Diabetic mellitus (DM) is a chronic endocrine condition that affects protein, lipid, and glucose metabolism.¹ All  forms of diabetes are characterized by decreased insulin levels in the blood (insulin deficit) and diminished ability of peripheral tissues to respond to (insulin resistance). The condition has pandemic proportions and poses a threat of spreading globally.²

The World Health Organization (WHO) estimates that there were around 285 million cases of illness in the globe in 2010; by 2030, 438 million people are anticipated to use this number by 2025.³ With the biggest number of diabetic people worldwide and a steadily rising incidence of diabetes, India has earned the unsavory title of “Diabetes Capital of the World”.⁴ Hyperglycemia, or elevated blood glucose levels, is caused by an inability to make or utilize insulin.⁵ Long-term elevated glucose levels are linked to the body being harmed and a number of organs and tissues failing.⁶

With different degrees of effectiveness, a wide variety of complementary and alternative therapies have been employed to treat DM.⁷ Worldwide, medicinal plants continue to be very important in providing for people’s health .⁸

Metformin is the drug of choice for treating type 2 diabetes T2DM and was originally regarded as complementary and alternative medicine.⁴ Over 1200 plants and chemicals have been claimed to be treatments for the same disease, and over 400 have been tested for usage in type 2diabetic patients.⁹ Hyperglycemia results in the constant production of reactive oxygen species (ROS), and research has shown that diabetes alters the activity of antioxidant enzymes in numerous organs.¹⁰ Antioxidants are crucial for neutralizing free radicals and defending the organism against oxidative stress.¹¹

Peel of pomegranate (PP) as a type of fruit, pomegranates are a Middle Eastern native plant that are now widely farmed and consumed on a global scale.¹² The  (PP), which accounts for around 26% to 30% of the weight of the fruit, is distinguished by its high concentrations of antioxidants, such as phenolic chemicals and flavonoids compound and a range of minerals like potassium, magnesium, sodium, calcium, phosphorus, and complex sugars, it has been discovered that pomegranate peels may aid in promoting general health and treating specific diseases when consumed.¹³ Therefore, supplements produced from Pomegranate Peel  Extract (PPE)will be more beneficial than pomegranate pulp extract alone.
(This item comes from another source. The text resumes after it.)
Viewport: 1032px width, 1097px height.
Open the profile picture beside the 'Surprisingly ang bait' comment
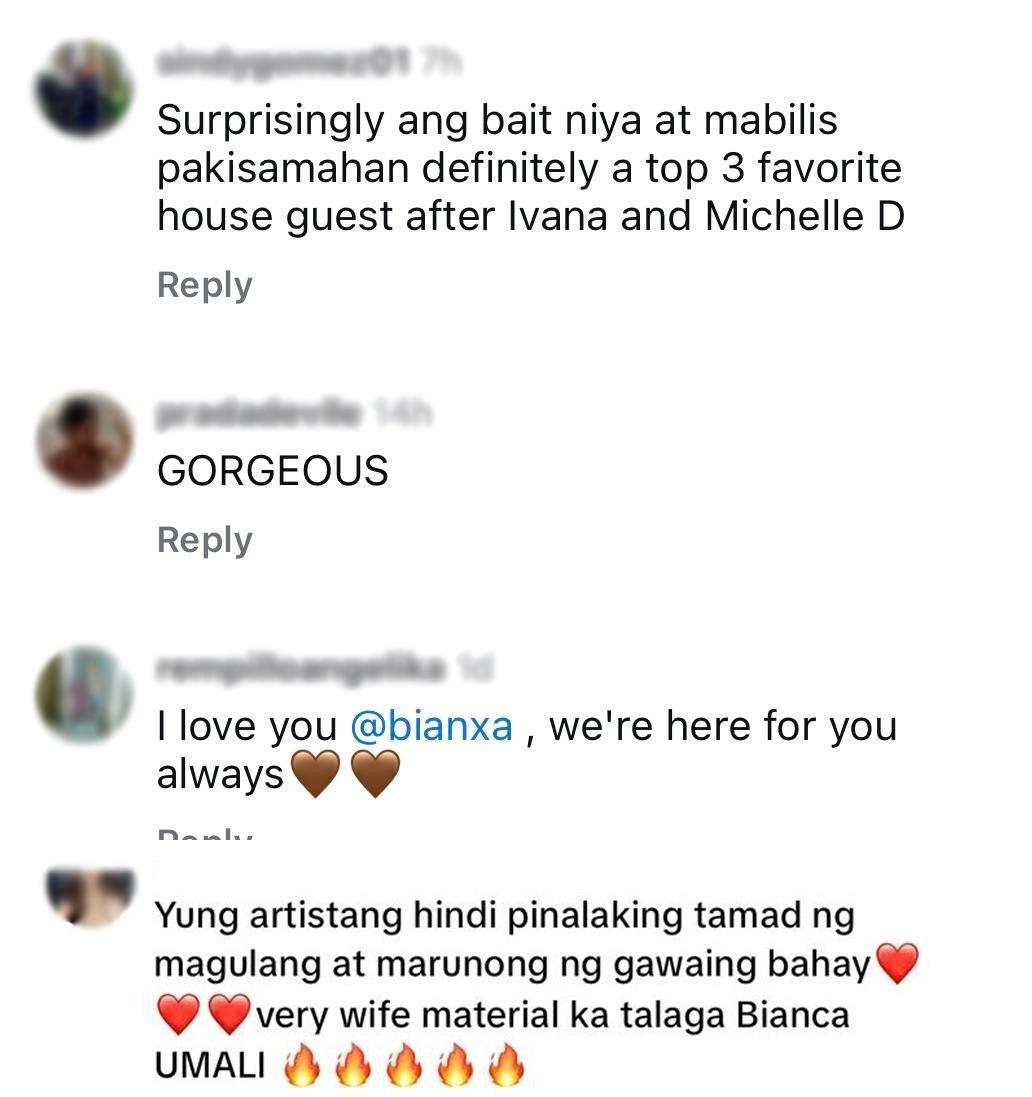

In order to maintain the body’s health and increase muscle mass, it is preferable to use pomegranate peels rather than other supplements since they are high in vitamin C, which is a crucial component of health.¹⁴

 The physiologically active version of the non-essential amino acid carnitine is called L-carnitine .¹⁵ Methionine and lysine, two amino acids, are used by your body to make carnitine, which is also present in foods like dairy, meat, and avocados. Carnitine, or L‐β‐hydroxy‐γ‐N‐ trimethyl aminobutyric acid, is synthesized primarily in the liver and kidneys. There is experimental evidence that l-carnitine stimulates the activity of the pyruvate dehydrogenase complex by decreasing the intra-mitochondrial acetyl‐CoA/CoA ratio through the trapping of acetyl groups .¹⁶ The simultaneous reduction in acetyl‐CoA levels in the cytosol further contributes to activate the glycolytic pathway, that is why l-carnitine  covers a role in the glucose metabolism and assists in fuel sensing .¹⁷ L-carnitine covers also an important role in lipid metabolism, acting as an obligatory cofactor for β-oxidation of fatty acids by facilitating the transport of long-chain fatty acids across the mitochondrial inner membrane as acylcarnitine esters. Its lack impairs the ability to use fat as fuel; this can result in an acute metabolic decompensation, most often early in life, with hepatic encephalopathy and hypoketotic hypoglycemia .¹⁸

 The amino acid L-carnitine, which is a protein building block and aids in energy production, is also crucial for healthy heart and brain function, muscular movement, and a variety of other bodily functions .¹⁹ 

L-carnitine supplements can help those whose genetic condition causes their levels of natural l-carnitine to be too low. Having a medical procedure (hemodialysis for renal illness) or using some medications (such as valproic acid for seizures) that deplete the body’s L-carnitine levels .²⁰ Supplementation with L-carnitine under medical supervision may benefit diabetic patients, the effectiveness of the supplement as a replacement, however, requires further study, it is also given to dieters, severe vegetarians, and babies who are underweight or born prematurely. Certain fatty acids are transported into cells via L-carnitine, where they undergo oxidation.²¹ Energy is released as a result of this process. L-carnitine supplements improve the body’s capacity to utilize fat as a source of energy, lower cholesterol and triglyceride levels, and may minimize the risk of health issues in diabetics who have impaired fat metabolism .¹⁵ Since diabetes raises the chance of developing cardiac issues, L-carnitine has a preventive impact on the muscles and function of the heart. Review the pharmacological effects and clinical applications of L-carnitine as cardioprotective and antioxidant involving also the liver respiration chain activity, prevention and treatment of heart metabolic disturbances in cardiovascular, obese diabetic cardiomyopathy (considering the fibrosis, cardiac subcellular function, heart-rate variability, and cardiac autonomic function), hyperlipidemia, and dilated cardiomyopathy diseases.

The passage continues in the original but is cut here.